血管新生(angiogenesis) 是一連串複雜的過程從既有的血管衍生出新生的微血管，其可供給腫瘤細胞所需的養分與氧氣，並且利於癌細胞沿著新生的血管爬行轉移至其他部位。於血管新生的進程當中，內皮細胞會進行增生、爬行、分化的作用，最終形成成熟的血管。抗血管新生的藥物可以減少腫瘤內部新生的血管以及限制腫瘤生長的大小，因此可當作一個治療癌症的新方針。我們以MTT assay 篩選了一系列flavonoids 的衍生物對人類臍帶靜脈內皮細胞(HUVECs) 存活率的影響，最後選擇效果較佳的fla-2 來繼續研究探討其抗血管新生作用與相關機轉。 Fla-2 會抑制內皮細胞的增生，且此抑制作用呈現劑量相關性，進一步的研究中發現fla-2 會增加細胞週期中sub-G1 相的分佈，顯示出fla-2 可能是藉由引發內皮細胞凋亡(apoptosis) 來抑制其增生的現象。

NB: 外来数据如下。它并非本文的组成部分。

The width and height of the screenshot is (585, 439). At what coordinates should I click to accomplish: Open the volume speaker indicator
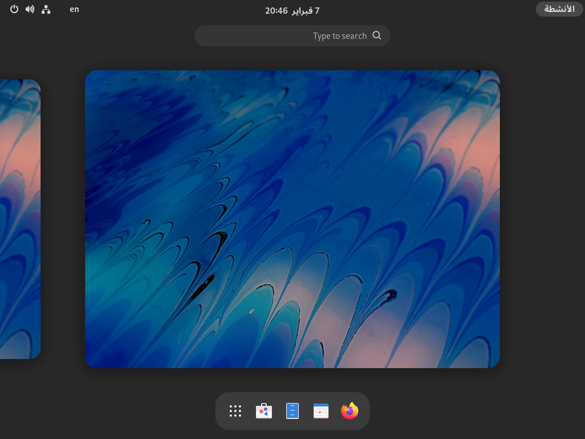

Fla-2 可依劑量相關性顯著的抑制內皮生長因子(VEGF) 所誘發之內皮細胞移行現象。Fla-2 會抑制內皮細胞經由內皮生長因子所刺激的管狀生成，且於60 μM 即可完全抑制內皮生長因子的作用。內皮生長因子引誘內皮細胞從大鼠主動脈血管環中爬行出來並形成管狀結構的作用也會被fla-2 隨著劑量的增高而完全抑制。另一方面，fla-2 對內皮生長因子及其接受器結合所活化之訊息傳遞分子(Akt, ERK, JNK—MAPK) 也具有劑量相關性的抑制作用。除此之外，內皮細胞因為處於缺氧的環境下所產生的轉錄因子HIF-1α及其上游之訊息傳遞分子Akt 的活化也可被fla-2 所抑制。 總結來說，fla-2 藉由引起內皮細胞凋亡，抑制內皮生長因子所誘發之內皮細胞移行、管狀生成及其相關之訊息傳遞等作用來展現出fla-2 具有良好的抗血管新生能力，未來可依此方向發展成一嶄新的抗血管新生藥物。

Angiogenesis contributes to the progression of tumor and metastasis by forming new capillaries from the pre-existing blood vessels. Endothelial cells play an important role in the processes of angiogenesis including cell proliferation, migration, differentiation and tube formation. Anti-angiogenic agents reduce the tumor vasculature and growth, thereby being a therapeutic strategy for cancer. We investigated the action of fla-2, a synthetic flavonoids derivative compound, on human umbilical vein endothelial cells (HUVECs). Fla-2 inhibited HUVEC viability and proliferation in a concentration-dependent manner as measured by MTT assay and BrdU proliferation assay, respectively. Fla-2 inhibited cell proliferation by inducing cell apoptosis as evidenced by the increased sub-G1 phase examined by PI staining using flow cytometry. VEGF-induced cell migration and tube formation were concentration-dependently inhibited by fla-2. Moreover, fla-2 also inhibited endothelial cells sprouting from aortic ring stimulated by VEGF. Besides, fla-2 blocked the activation of Akt, ERK, JNK—MAPK stimulated by VEGF treatment. It also inhibited HIF-1α expression and Akt phosphorylation of endothelial cells induced by hypoxia in a concentration-dependent manner. In conclusion, fla-2 exhibited anti-angiogenic activity by inducing endothelial cell apoptosis and inhibiting cell migration, tube formation, and signaling involved in VEGF-VEGFR pathway. These results suggest that fla-2 could be a potential compound for developing as a anti-angiogenic agents.